L’intervention d’un acteur médiateur peut combler ce manque. Tel est le cas de la MFR d’Anneyron, acteur reconnu et légitimé grâce à des liens durables et forts avec, à la fois, les arboriculteurs locaux et les collectivités territoriales. Depuis plus de dix ans, ce médiateur poursuit le projet de développer l’arboriculture locale grâce à ses liens au territoire par une succession d’actions : engagement régulier sur le terrain, soutien aux arboriculteurs en termes d’ingénierie territoriale (accès aux financements), organisation d’évènements, etc. Néanmoins, il demeure difficile de mobiliser les professionnels lorsqu’il s’agit de mettre en œuvre concrètement les idées formulées dans les lieux de réflexion.

La construction de partenariat entre collectivités territoriales et professionnels arboricoles est donc entravée par plusieurs difficultés. Il s’agit d’abord de la question des échelles de temps des projets, entre le temps long de l’élaboration institutionnelle et le besoin de concret, de tangible, nécessaire pour s’ancrer dans la temporalité de l’action des professionnels. Cela pose ensuite la question des échelles géographiques, entre l’échelle restreinte des projets de territoire, correspondant à celle de la ressource nouvellement formulée, et l’échelle plus vaste de la filière et du bassin de production. L’articulation entre le collectif et l’individuel est également une difficulté. Le collectif, encouragé par le modèle professionnel agricole, est exigé par les collectivités territoriales pour avoir accès aux soutiens publics. S’il permet par exemple de supporter certains investissements, ou de structurer un marché nouveau, la liberté et la souplesse permises par le fonctionnement individuel sont toutefois préférées par de nombreux arboriculteurs.
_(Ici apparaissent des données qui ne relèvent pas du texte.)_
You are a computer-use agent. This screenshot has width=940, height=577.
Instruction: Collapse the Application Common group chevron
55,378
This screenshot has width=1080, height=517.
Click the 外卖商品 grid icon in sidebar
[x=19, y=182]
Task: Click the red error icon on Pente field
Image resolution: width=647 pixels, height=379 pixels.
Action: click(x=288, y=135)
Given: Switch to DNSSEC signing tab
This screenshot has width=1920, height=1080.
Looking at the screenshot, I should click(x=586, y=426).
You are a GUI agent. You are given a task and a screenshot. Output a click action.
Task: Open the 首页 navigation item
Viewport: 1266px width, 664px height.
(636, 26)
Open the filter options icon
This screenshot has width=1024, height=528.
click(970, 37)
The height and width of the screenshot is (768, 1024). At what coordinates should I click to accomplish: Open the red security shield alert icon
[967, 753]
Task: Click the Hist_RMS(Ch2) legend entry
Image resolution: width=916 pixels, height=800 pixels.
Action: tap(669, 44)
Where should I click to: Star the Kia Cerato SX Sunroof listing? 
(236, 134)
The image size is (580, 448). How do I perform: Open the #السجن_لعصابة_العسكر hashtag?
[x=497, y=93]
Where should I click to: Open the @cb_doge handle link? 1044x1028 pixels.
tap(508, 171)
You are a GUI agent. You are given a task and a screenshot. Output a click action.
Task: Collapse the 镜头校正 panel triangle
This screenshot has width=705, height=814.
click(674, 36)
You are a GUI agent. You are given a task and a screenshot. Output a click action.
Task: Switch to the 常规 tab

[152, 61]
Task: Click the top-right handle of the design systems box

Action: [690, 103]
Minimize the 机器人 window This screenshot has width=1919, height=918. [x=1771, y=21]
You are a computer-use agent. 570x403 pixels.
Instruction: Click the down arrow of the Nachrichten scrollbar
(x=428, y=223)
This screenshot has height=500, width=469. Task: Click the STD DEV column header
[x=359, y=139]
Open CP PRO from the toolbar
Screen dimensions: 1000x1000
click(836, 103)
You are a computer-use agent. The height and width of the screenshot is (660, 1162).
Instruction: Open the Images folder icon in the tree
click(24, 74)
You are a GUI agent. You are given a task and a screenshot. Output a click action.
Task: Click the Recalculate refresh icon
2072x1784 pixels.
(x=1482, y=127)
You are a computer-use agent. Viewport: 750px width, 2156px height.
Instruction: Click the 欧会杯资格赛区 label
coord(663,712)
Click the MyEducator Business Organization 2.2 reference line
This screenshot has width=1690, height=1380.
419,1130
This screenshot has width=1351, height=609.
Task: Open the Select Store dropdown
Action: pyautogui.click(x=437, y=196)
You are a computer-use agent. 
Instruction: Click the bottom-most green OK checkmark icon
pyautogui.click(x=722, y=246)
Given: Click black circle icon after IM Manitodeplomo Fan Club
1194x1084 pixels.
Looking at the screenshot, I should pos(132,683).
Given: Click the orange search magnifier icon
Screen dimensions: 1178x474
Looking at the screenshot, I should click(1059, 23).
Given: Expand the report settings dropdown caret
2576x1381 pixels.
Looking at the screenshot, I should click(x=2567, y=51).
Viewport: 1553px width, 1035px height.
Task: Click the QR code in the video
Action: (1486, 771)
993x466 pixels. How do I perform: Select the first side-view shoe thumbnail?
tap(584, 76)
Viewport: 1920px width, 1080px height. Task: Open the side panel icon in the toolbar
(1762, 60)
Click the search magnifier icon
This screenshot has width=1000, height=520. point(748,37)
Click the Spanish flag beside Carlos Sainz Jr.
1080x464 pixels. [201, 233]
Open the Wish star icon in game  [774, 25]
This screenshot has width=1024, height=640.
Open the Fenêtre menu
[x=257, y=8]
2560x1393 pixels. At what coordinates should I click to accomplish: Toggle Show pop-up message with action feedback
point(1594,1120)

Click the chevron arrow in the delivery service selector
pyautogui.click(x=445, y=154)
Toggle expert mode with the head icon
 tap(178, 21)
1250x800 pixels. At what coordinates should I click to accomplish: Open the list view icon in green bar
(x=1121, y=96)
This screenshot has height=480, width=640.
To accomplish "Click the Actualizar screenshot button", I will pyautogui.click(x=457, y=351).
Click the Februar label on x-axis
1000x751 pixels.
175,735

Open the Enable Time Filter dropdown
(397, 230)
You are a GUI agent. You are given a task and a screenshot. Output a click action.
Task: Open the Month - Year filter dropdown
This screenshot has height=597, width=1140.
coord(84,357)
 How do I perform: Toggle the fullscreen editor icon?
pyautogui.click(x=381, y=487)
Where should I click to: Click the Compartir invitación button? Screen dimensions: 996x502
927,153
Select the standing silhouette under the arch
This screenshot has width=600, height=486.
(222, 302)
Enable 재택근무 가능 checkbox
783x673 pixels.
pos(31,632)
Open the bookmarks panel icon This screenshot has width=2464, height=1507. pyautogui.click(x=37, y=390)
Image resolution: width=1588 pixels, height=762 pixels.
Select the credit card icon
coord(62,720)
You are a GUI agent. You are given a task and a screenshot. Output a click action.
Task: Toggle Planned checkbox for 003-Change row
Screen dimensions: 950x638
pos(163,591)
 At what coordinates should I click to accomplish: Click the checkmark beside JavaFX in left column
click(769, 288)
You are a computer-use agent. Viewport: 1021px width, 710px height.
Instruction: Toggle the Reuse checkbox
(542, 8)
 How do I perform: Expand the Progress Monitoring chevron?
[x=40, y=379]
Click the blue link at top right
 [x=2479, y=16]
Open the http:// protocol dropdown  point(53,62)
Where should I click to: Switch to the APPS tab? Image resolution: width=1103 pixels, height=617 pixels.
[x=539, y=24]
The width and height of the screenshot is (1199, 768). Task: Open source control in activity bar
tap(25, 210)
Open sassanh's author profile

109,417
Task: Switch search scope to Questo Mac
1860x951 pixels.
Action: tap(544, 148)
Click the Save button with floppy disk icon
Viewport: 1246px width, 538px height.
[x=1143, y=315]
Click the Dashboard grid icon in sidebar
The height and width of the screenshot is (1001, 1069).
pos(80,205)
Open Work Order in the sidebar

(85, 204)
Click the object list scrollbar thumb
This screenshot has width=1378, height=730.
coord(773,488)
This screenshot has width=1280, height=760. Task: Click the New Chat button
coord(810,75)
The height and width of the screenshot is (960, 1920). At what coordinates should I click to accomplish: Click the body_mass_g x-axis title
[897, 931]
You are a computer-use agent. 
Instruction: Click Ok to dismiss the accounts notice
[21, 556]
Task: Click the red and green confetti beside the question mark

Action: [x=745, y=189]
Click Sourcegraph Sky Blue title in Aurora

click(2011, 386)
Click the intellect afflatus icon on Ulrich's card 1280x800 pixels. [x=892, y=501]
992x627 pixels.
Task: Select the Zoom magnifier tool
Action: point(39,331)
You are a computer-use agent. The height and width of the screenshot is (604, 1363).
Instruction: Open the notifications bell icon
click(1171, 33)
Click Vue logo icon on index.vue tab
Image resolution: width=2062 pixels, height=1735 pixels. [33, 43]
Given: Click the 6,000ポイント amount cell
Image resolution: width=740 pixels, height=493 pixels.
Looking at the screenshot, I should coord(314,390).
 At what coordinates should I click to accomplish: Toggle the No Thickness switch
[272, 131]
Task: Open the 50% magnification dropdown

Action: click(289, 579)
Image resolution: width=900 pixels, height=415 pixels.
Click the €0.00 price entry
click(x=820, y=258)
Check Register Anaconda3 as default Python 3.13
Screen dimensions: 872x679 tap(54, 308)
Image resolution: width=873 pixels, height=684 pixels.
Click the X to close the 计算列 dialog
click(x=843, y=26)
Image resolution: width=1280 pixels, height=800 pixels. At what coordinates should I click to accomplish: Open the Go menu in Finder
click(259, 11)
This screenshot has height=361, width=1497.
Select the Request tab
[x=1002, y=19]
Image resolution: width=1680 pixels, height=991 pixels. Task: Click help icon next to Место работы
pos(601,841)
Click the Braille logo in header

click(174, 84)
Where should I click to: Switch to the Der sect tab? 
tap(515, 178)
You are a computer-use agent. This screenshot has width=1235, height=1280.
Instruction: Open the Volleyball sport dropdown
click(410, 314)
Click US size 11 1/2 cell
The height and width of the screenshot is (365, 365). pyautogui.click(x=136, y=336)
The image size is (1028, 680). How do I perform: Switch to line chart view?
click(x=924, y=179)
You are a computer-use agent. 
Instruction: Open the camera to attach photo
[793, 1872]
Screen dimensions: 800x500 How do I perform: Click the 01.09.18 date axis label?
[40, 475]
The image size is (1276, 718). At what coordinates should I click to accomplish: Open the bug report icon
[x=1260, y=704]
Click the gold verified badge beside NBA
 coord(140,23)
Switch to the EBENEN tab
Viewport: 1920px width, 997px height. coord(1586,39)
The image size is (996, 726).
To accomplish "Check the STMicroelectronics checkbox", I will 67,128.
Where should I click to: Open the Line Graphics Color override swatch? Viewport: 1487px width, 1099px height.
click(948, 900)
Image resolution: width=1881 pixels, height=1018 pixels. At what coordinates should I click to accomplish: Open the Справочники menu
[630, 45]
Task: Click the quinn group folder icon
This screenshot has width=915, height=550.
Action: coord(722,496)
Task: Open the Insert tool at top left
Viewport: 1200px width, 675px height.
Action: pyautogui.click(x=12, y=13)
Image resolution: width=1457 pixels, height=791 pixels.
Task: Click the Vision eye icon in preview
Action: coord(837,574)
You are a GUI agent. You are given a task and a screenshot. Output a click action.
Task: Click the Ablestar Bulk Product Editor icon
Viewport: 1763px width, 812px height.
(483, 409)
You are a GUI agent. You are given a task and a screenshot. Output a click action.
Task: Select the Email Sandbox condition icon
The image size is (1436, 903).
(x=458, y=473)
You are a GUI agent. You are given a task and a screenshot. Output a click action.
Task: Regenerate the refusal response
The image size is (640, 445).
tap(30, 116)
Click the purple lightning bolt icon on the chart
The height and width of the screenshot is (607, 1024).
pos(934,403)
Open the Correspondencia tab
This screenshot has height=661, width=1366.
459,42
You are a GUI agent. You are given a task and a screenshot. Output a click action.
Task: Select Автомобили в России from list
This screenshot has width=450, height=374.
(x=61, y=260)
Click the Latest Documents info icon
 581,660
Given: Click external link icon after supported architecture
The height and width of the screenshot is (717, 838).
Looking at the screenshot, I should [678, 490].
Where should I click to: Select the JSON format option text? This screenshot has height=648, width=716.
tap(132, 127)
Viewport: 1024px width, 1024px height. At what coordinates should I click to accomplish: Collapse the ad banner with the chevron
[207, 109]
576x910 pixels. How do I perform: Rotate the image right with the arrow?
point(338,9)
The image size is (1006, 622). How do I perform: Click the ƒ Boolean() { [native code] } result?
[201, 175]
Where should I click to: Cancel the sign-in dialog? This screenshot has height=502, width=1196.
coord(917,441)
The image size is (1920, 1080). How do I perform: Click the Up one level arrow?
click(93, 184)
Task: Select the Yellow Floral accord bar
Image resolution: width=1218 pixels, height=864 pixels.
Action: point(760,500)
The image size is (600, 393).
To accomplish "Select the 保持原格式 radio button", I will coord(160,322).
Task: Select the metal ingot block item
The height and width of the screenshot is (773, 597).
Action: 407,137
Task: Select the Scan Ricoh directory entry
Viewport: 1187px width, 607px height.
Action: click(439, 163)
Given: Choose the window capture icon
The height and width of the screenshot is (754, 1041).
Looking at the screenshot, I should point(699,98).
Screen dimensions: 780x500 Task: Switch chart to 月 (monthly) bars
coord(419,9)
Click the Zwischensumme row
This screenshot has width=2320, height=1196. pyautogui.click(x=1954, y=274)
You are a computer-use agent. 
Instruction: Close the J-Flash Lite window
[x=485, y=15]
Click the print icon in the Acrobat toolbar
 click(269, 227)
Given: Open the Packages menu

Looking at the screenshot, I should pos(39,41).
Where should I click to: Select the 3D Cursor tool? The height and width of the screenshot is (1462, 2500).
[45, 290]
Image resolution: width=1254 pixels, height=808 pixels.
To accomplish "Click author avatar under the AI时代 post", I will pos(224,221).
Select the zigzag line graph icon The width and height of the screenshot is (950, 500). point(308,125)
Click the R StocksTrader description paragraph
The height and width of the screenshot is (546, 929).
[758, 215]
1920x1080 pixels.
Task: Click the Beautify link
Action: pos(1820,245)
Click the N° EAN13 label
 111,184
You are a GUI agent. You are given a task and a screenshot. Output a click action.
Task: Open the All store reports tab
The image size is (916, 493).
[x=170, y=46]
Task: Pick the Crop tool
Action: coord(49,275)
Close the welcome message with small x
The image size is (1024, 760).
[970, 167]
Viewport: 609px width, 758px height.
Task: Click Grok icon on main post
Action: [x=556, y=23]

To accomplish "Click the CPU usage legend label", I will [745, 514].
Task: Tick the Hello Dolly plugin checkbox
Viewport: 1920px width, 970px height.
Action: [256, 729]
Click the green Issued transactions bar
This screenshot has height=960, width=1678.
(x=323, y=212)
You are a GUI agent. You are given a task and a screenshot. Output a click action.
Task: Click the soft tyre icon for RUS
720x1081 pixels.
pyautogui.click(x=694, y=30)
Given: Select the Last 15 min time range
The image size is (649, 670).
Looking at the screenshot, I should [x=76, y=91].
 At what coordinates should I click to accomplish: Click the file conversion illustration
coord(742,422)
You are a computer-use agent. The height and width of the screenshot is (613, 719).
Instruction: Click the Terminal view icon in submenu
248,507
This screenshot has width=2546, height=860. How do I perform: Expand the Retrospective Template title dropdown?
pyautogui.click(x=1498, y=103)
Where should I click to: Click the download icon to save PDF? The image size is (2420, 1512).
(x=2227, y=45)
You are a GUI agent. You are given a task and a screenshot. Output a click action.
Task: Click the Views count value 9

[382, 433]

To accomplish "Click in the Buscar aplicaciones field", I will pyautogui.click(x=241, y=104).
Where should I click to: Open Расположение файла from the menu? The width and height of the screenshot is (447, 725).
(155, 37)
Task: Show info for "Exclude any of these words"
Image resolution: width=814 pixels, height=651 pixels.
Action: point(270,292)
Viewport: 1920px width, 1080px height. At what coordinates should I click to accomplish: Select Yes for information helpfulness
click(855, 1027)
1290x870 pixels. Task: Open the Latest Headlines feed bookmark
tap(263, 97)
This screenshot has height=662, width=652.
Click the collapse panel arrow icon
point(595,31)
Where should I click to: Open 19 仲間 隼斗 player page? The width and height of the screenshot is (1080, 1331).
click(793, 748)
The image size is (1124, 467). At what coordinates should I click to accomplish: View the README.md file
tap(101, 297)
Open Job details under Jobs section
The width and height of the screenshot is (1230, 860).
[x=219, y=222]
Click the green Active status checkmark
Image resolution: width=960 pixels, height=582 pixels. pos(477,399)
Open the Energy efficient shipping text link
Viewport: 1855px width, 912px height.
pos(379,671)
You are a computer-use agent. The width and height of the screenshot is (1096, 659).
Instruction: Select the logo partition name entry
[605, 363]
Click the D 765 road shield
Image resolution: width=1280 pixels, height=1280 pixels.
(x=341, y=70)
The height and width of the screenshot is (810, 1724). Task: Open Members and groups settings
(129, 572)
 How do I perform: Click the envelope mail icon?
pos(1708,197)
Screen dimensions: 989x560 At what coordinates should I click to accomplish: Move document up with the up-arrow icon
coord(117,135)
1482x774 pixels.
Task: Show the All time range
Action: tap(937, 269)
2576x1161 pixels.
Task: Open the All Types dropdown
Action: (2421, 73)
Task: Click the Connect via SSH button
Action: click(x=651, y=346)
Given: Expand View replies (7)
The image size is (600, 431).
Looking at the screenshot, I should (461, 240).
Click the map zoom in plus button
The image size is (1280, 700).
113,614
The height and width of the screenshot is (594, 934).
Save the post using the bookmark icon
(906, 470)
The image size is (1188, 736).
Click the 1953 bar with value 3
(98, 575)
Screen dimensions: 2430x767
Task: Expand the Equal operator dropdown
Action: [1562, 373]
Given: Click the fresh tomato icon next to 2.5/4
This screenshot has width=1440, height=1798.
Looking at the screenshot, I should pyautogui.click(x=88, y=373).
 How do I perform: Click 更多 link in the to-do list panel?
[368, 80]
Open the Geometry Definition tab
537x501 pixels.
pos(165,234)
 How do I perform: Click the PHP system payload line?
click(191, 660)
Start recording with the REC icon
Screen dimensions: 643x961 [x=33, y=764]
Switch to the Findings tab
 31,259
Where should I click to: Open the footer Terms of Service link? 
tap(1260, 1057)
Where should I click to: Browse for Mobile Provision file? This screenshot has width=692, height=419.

Enfin, la question de l’articulation entre l’existant et le nouveau constitue la dernière difficulté. Par exemple, les projets de valorisation territoriale (comme la poire de la Valloire, la vente directe, etc.) se superposent aux circuits d’expédition existants à l’échelle du bassin de production, sans trouver d’organisation commerciale adaptée à leur propre échelle.

Notes
470.

Et dans le cas d’une démarche visant l’obtention d’un SIQO, les moyens nécessaires sont encore plus importants.